(TEXT):
.....

From 58659d2d626a0c6b2fdb689f0a0c0d85eada182c Mon Sep 17 00:00:00 2001
From: Ian Rose <ian@coiled.io>
Date: Wed, 2 Nov 2022 14:54:41 -0700
Subject: [PATCH 03/12] apply use_nullable_dtypes to meta

---
 dask/dataframe/io/parquet/arrow.py      |  7 ++++---
 dask/dataframe/io/parquet/core.py       |  1 +
 dask/dataframe/io/tests/test_parquet.py |  6 +++---
 dask/dataframe/io/utils.py              | 10 ++++++++--
 4 files changed, 16 insertions(+), 8 deletions(-)

diff --git a/dask/dataframe/io/parquet/arrow.py b/dask/dataframe/io/parquet/arrow.py
index 59c220b57ba..f52e136e7c3 100644
--- a/dask/dataframe/io/parquet/arrow.py
+++ b/dask/dataframe/io/parquet/arrow.py
@@ -351,6 +351,7 @@ def read_metadata(
         paths,
         categories=None,
         index=None,
+        use_nullable_dtypes=False,
         gather_statistics=None,
         filters=None,
         split_row_groups=False,
@@ -380,7 +381,7 @@ def read_metadata(
         )

.....

(GIVEN INFORMATION):
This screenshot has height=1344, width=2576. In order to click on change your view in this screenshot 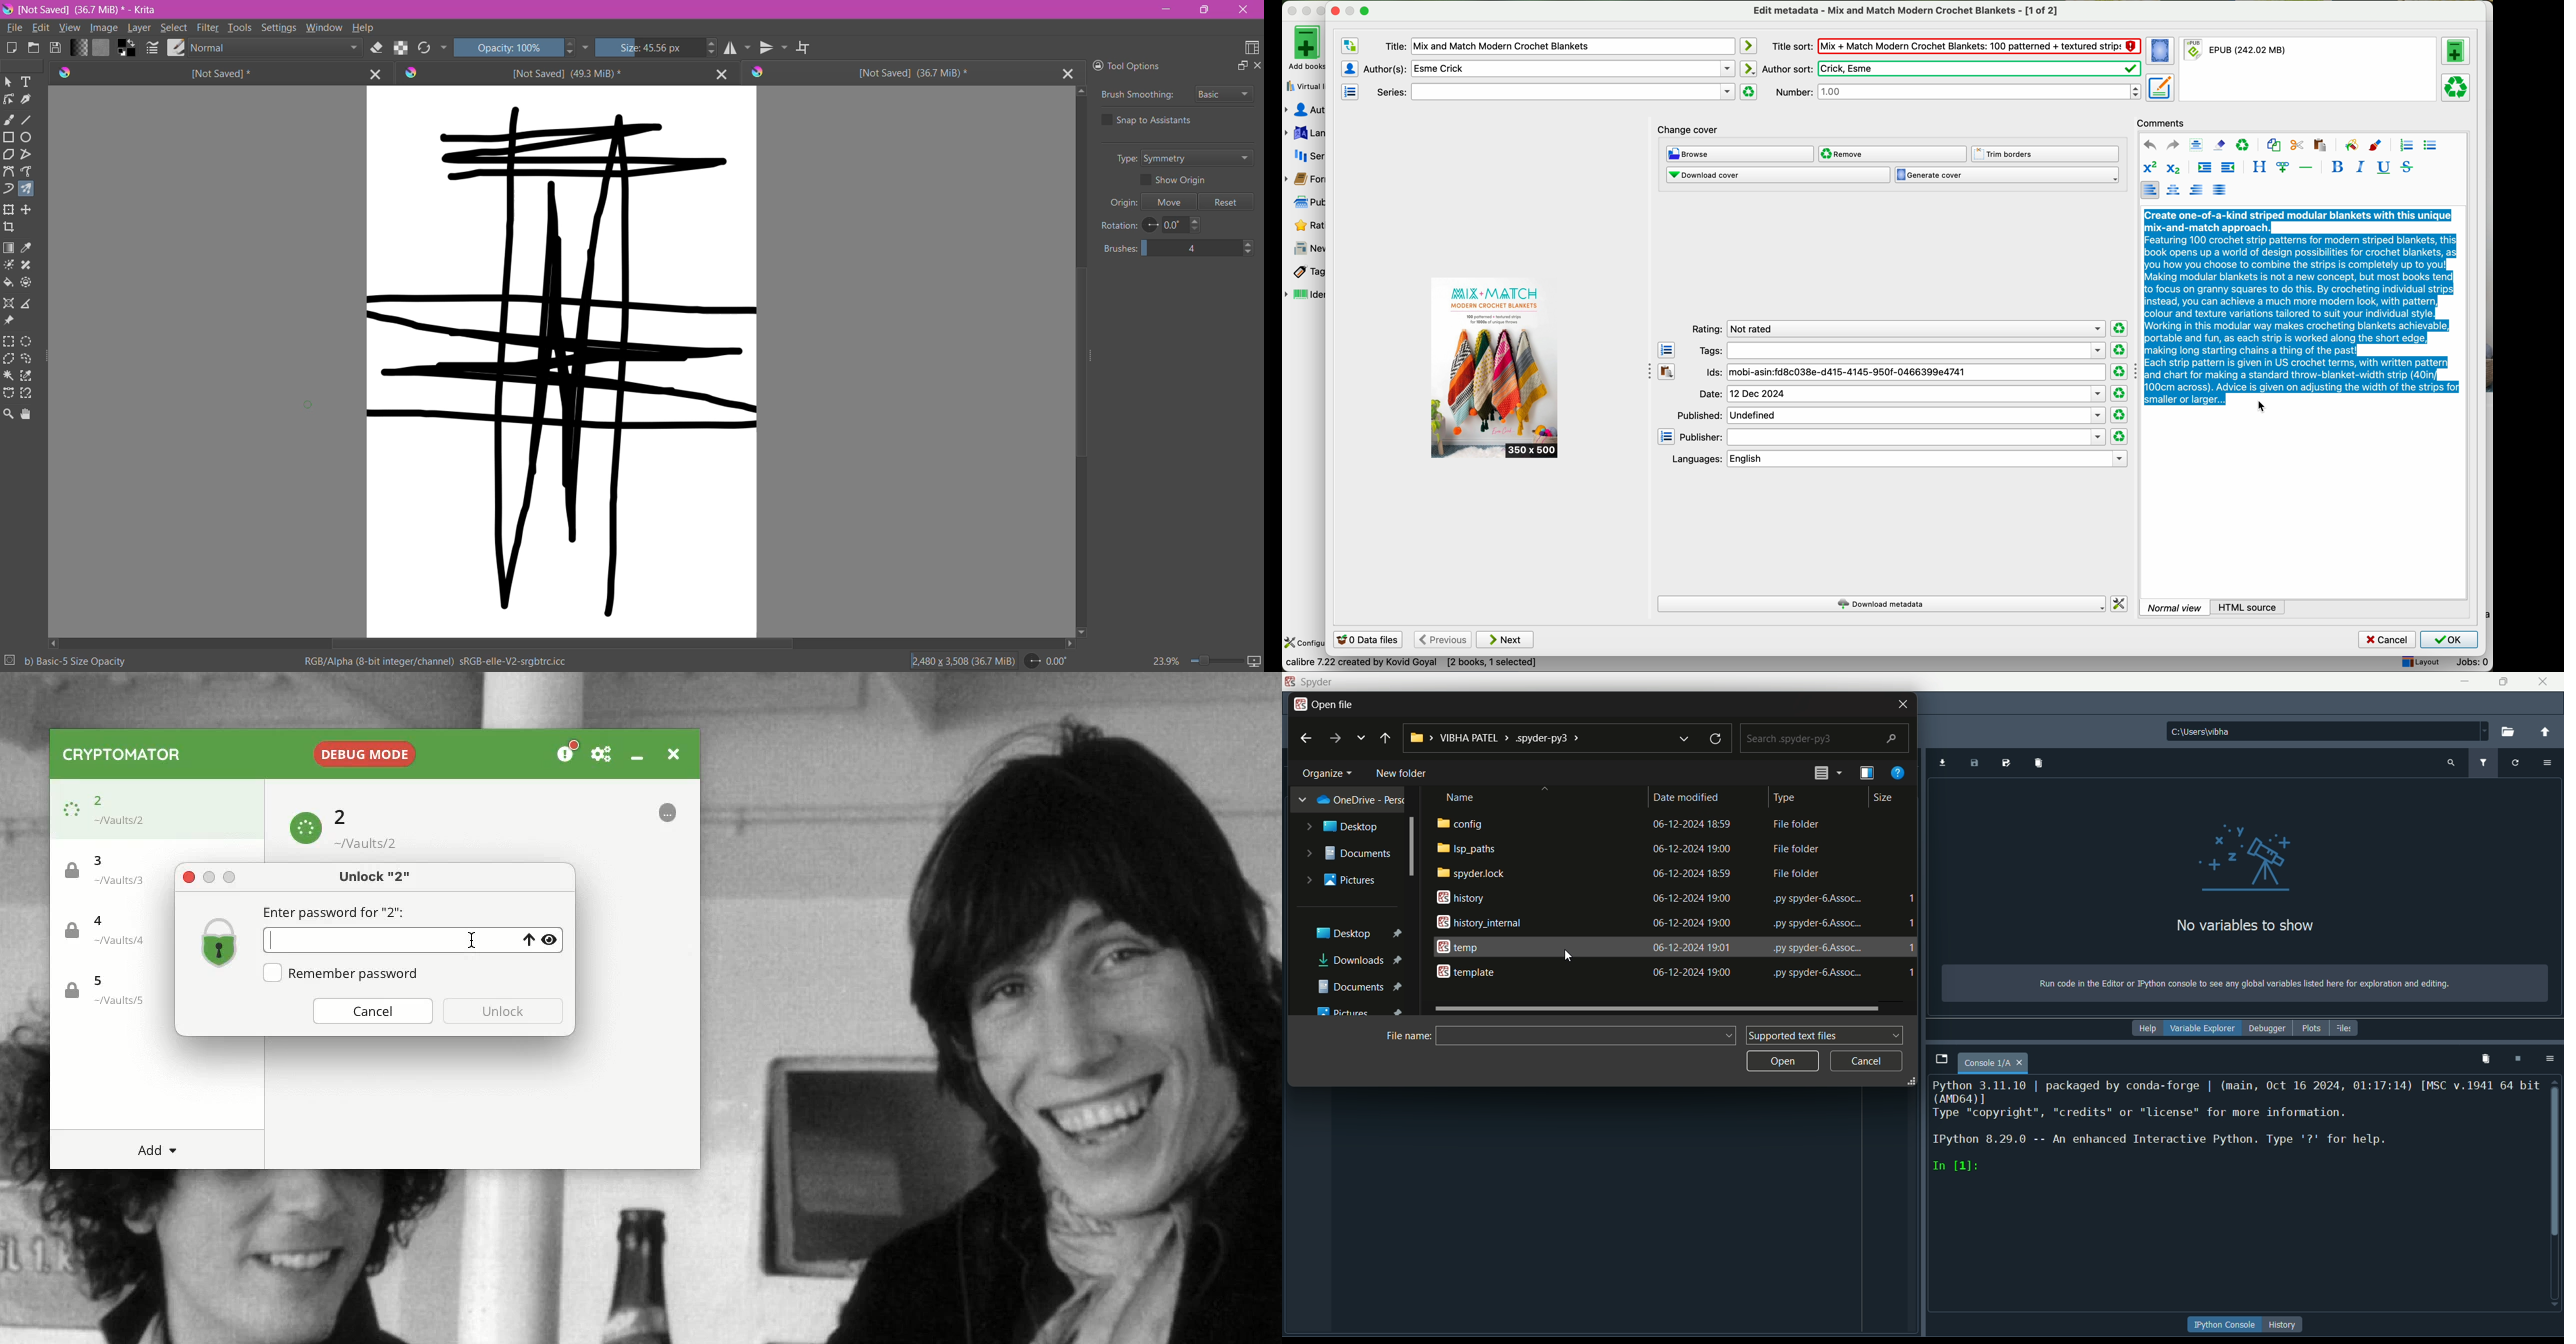, I will do `click(1868, 773)`.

.....

(WHAT THIS EXERCISE ASKS):
1. Answer these questions about the patch, giving each answer on its own line with the same letter:
(a) What name and email address appear in the From line?
(b) How many files, insertions, and deletions does the summary report?
(c) Which parameter, with its default value, is added to read_metadata in arrow.py?
2. Reproduce the part of the patch starting at "From 58659d2d626a0c6b2fdb689f0a0c0d85eada182c Mon" and ending at "insertions(+), 8 deletions(-)".

(ANSWERS TO THE EXERCISES):
1.
(a) Ian Rose <ian@coiled.io>
(b) 4 files changed, 16 insertions, 8 deletions
(c) use_nullable_dtypes=False

2.
From 58659d2d626a0c6b2fdb689f0a0c0d85eada182c Mon Sep 17 00:00:00 2001
From: Ian Rose <ian@coiled.io>
Date: Wed, 2 Nov 2022 14:54:41 -0700
Subject: [PATCH 03/12] apply use_nullable_dtypes to meta

---
 dask/dataframe/io/parquet/arrow.py      |  7 ++++---
 dask/dataframe/io/parquet/core.py       |  1 +
 dask/dataframe/io/tests/test_parquet.py |  6 +++---
 dask/dataframe/io/utils.py              | 10 ++++++++--
 4 files changed, 16 insertions(+), 8 deletions(-)